原文: How to Use SVG Images in CSS and HTML – A Tutorial for Beginners (Edidiong Asikpo)

翻訳・翻案: Manabu Matsumoto

SVG は Scalable Vector Graphics の略です。SVG とは、Extensible Markup Language (XML) で書かれた、ベクター画像用の固有の画像形式です。

このチュートリアルでは、SVG 画像を使用する理由と、CSS と HTML で SVG 画像を使用する方法についてお伝えします。

なぜ SVG 画像を使用すべきなのでしょうか?

SVG 画像を使用する理由はたくさんありますが、以下にそのいくつかを挙げてみます:

  • SVG 画像は拡大したりサイズを変更しても、画質が低下しません。
  • SVG は IDE または テキストエディターで作成し、編集できます。
  • SVG は使いやすく、アニメ化しやすいです。
  • SVG はファイルサイズが小さく、拡張性が高いです。
  • また、SVG は検索したり、インデックスをつけたり、スクリプトで操作したり、圧縮できます。

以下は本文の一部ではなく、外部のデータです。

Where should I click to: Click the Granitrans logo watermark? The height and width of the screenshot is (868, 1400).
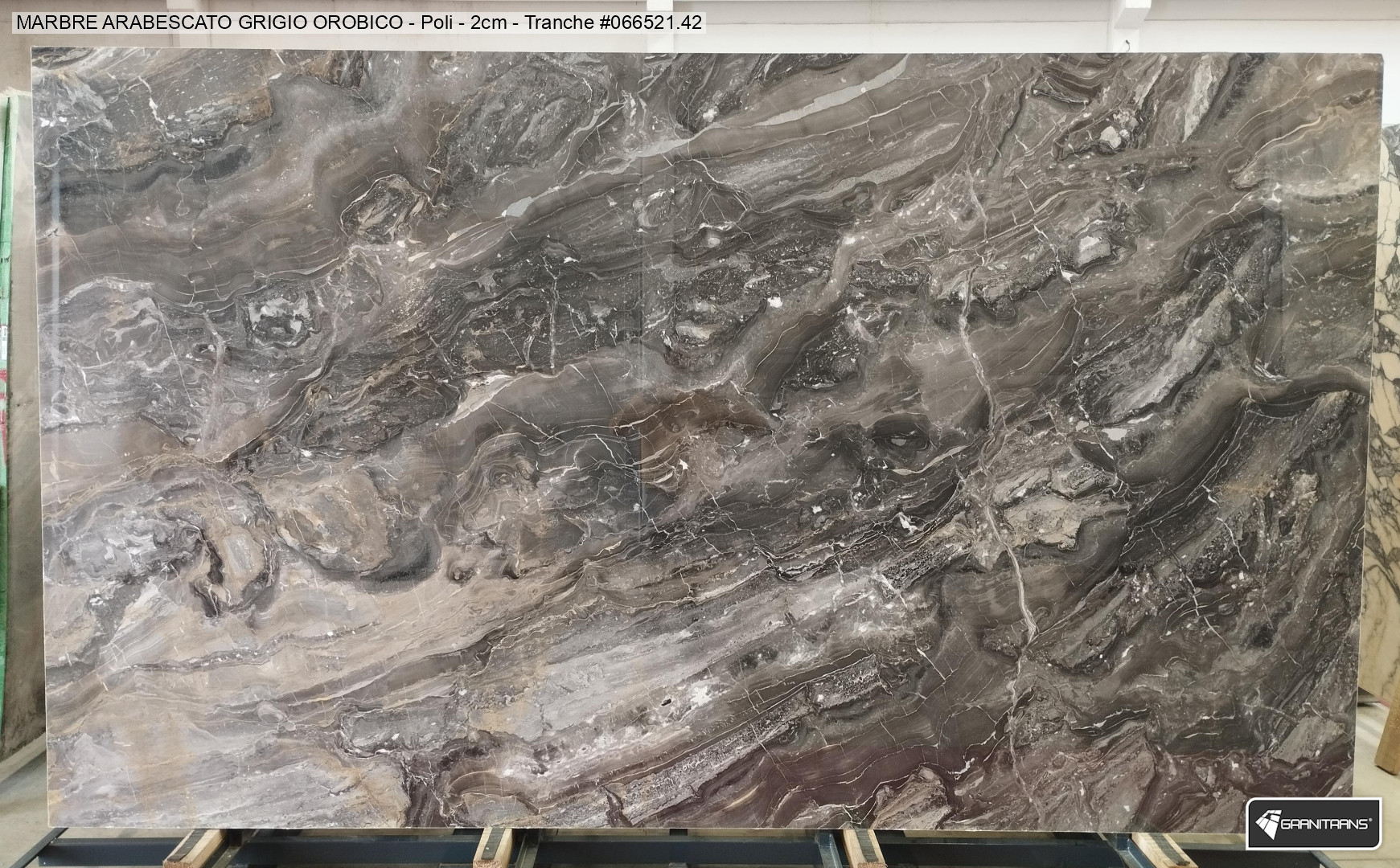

ではこれから、SVG 画像を扱う方法を実際に見ていきましょう。

このチュートリアルで使用する SVG 画像をダウンロードする方法


このチュートリアルの中で使用した SVG 画像を、自分でも使ってみたい場合は、以下の手順と図に従ってダウンロードしてください。

  • unDraw を訪れる。
  • 配色を黄色に変更する。
  • 検索ボックスで、happy という言葉を検索する。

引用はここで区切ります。